• _Task details_:
Going through the entries below, copy out each line that contains "agent".

◆ ◆ ◆ ◆ ◆ ◆ ◆

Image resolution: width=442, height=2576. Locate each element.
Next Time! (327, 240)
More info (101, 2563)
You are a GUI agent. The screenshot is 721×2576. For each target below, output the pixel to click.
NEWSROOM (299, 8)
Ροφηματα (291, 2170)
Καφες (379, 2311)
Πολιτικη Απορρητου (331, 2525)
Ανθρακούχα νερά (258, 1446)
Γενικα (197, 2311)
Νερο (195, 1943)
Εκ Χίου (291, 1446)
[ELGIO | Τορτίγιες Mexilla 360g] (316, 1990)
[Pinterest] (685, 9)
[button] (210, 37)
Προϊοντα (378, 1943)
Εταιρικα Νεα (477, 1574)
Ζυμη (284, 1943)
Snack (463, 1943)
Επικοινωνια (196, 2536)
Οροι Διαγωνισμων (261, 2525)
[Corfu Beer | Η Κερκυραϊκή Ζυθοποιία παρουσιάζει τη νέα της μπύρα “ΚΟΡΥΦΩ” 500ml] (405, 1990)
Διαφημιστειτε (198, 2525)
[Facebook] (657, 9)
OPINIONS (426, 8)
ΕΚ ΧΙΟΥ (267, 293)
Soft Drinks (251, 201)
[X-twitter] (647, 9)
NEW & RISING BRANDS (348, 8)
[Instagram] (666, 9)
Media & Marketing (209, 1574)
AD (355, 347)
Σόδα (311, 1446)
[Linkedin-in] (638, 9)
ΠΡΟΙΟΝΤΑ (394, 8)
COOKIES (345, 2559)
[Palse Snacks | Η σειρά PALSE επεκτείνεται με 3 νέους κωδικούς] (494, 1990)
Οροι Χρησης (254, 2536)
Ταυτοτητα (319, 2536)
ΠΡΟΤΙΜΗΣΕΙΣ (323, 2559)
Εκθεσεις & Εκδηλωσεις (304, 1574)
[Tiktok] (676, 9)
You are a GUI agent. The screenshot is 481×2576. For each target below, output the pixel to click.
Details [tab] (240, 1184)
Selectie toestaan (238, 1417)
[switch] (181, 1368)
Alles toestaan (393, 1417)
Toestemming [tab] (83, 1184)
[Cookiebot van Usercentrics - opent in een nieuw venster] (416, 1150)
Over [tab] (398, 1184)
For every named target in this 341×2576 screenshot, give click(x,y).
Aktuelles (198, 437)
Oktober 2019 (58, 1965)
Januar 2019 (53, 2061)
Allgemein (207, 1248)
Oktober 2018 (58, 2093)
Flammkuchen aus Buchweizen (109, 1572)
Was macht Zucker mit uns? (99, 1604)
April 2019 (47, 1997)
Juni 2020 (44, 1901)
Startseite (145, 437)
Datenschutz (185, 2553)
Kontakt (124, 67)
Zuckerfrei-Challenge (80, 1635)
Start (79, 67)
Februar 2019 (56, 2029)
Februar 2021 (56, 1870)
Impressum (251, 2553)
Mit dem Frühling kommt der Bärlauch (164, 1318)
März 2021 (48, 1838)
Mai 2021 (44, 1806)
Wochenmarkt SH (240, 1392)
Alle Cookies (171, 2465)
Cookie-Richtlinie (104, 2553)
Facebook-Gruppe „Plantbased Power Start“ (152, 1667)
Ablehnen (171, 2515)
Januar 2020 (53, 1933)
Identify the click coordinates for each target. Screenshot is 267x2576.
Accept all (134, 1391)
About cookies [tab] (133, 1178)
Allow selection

◆ ◆ ◆ ◆ ◆ ◆ ◆

• _Written response_:
You are a GUI agent. The screenshot is 721×2576. For each target below, output the pixel to click.
You are a GUI agent. The screenshot is 481×2576. For each target below, output the pixel to click.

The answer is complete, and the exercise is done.